### Task brief
Please return, word for word, everything from the start of the material below down to the line containing "tap(976, 207)", with both ends included.

### Items listed in a dataset
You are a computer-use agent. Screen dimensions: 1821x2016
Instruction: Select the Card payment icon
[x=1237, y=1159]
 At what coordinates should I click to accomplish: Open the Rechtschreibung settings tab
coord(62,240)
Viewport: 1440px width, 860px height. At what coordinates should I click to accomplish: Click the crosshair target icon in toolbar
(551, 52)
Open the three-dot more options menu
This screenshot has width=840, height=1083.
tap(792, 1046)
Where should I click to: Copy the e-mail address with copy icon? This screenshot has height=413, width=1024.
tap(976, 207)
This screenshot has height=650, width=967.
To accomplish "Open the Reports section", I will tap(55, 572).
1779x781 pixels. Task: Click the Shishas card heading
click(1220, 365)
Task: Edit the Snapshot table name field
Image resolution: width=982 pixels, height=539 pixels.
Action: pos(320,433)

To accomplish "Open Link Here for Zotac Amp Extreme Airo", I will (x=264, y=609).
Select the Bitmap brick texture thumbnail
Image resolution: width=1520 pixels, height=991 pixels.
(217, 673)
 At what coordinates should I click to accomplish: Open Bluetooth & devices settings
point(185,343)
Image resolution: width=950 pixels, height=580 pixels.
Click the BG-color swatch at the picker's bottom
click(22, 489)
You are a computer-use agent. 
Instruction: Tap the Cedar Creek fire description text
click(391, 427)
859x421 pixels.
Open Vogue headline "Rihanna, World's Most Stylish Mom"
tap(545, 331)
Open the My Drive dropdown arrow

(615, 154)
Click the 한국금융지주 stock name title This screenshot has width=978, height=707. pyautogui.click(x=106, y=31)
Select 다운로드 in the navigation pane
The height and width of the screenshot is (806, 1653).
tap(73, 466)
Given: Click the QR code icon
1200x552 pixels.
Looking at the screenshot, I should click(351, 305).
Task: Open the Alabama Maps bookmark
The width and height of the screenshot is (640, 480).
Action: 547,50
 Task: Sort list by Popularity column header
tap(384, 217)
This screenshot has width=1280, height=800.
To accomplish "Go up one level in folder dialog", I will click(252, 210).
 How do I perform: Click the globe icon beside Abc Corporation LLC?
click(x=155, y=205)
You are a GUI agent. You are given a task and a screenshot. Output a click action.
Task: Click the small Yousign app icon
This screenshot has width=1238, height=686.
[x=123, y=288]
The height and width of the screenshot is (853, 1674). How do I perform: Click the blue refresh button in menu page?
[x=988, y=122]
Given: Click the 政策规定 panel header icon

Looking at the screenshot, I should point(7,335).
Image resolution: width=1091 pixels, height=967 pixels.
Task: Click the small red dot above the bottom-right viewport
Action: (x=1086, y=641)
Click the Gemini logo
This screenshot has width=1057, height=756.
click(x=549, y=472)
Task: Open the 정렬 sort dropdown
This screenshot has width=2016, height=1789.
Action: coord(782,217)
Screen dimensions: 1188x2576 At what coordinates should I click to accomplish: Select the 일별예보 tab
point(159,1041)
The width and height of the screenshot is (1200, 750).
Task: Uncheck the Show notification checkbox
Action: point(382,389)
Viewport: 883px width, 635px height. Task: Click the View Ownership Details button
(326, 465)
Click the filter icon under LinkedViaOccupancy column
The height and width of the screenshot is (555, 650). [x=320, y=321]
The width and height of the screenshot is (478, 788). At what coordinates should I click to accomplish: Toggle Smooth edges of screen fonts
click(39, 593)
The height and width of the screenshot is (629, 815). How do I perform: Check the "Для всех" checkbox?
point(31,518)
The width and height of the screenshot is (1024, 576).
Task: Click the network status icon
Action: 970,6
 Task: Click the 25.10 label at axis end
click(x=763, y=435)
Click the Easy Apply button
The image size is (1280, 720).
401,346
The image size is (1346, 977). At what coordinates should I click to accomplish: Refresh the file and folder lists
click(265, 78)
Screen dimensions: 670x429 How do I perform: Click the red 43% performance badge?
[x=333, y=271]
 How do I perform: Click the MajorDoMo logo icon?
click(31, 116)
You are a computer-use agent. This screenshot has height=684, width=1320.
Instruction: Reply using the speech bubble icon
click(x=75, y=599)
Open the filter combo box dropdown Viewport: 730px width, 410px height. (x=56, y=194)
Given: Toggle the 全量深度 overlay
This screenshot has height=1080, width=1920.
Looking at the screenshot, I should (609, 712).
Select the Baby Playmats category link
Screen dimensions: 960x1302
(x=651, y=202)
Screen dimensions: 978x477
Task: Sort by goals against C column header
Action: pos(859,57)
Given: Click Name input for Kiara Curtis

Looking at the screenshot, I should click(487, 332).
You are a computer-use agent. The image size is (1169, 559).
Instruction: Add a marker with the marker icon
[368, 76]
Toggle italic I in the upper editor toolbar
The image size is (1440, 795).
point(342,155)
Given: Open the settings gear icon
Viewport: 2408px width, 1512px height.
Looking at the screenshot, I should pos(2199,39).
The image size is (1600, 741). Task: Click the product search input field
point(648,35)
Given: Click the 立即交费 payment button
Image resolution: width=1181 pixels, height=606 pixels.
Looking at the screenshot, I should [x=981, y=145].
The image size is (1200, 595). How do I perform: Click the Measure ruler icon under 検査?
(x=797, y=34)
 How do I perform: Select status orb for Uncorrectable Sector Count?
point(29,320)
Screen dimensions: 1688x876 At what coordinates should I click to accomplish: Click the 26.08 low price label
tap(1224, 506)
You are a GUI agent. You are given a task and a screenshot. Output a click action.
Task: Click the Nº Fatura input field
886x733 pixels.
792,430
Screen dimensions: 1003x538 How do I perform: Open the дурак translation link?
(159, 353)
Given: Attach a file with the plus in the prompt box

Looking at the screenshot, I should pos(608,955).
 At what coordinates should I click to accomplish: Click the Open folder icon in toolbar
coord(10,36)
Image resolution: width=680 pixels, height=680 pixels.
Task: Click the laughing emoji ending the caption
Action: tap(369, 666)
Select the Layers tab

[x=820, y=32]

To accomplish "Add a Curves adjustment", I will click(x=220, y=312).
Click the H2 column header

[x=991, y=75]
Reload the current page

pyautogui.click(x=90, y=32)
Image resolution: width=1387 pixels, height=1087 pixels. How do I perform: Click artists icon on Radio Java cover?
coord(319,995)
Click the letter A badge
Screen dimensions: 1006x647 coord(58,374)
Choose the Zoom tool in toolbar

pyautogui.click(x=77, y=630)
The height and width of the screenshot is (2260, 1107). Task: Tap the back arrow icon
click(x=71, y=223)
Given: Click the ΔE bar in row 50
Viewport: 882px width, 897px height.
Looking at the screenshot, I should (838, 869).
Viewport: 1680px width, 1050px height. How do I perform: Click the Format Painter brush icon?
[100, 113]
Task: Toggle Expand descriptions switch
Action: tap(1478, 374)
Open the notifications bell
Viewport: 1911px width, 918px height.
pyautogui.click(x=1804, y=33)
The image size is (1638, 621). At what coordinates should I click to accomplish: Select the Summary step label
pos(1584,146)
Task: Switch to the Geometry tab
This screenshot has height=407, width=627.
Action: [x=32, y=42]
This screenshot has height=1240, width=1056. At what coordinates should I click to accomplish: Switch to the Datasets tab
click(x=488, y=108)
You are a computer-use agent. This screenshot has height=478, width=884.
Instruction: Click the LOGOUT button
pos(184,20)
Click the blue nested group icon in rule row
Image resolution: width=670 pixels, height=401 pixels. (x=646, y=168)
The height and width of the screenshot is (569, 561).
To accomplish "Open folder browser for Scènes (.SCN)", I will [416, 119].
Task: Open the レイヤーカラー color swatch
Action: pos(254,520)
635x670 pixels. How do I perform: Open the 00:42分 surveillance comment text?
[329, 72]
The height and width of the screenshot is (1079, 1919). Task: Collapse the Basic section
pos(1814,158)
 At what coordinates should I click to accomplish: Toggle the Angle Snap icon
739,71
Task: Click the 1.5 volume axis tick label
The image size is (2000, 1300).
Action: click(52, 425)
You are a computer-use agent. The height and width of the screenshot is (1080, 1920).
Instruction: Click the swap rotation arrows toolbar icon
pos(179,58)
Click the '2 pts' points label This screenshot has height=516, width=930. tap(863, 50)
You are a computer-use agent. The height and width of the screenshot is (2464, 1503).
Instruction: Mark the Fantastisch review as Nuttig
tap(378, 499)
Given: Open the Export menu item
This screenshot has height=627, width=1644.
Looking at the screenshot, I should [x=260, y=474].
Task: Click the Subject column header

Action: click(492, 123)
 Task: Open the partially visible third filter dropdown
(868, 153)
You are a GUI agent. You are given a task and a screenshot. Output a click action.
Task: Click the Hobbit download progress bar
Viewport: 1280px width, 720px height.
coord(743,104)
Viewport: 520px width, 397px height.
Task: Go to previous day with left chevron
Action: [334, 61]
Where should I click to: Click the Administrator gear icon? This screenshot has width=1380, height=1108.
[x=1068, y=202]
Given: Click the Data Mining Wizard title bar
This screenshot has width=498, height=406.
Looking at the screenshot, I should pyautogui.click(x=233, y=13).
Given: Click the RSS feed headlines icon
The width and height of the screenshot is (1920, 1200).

### Response to this task
You are a computer-use agent. Screen dimensions: 1821x2016
Instruction: Select the Card payment icon
[x=1237, y=1159]
 At what coordinates should I click to accomplish: Open the Rechtschreibung settings tab
coord(62,240)
Viewport: 1440px width, 860px height. At what coordinates should I click to accomplish: Click the crosshair target icon in toolbar
(551, 52)
Open the three-dot more options menu
This screenshot has width=840, height=1083.
tap(792, 1046)
Where should I click to: Copy the e-mail address with copy icon? This screenshot has height=413, width=1024.
tap(976, 207)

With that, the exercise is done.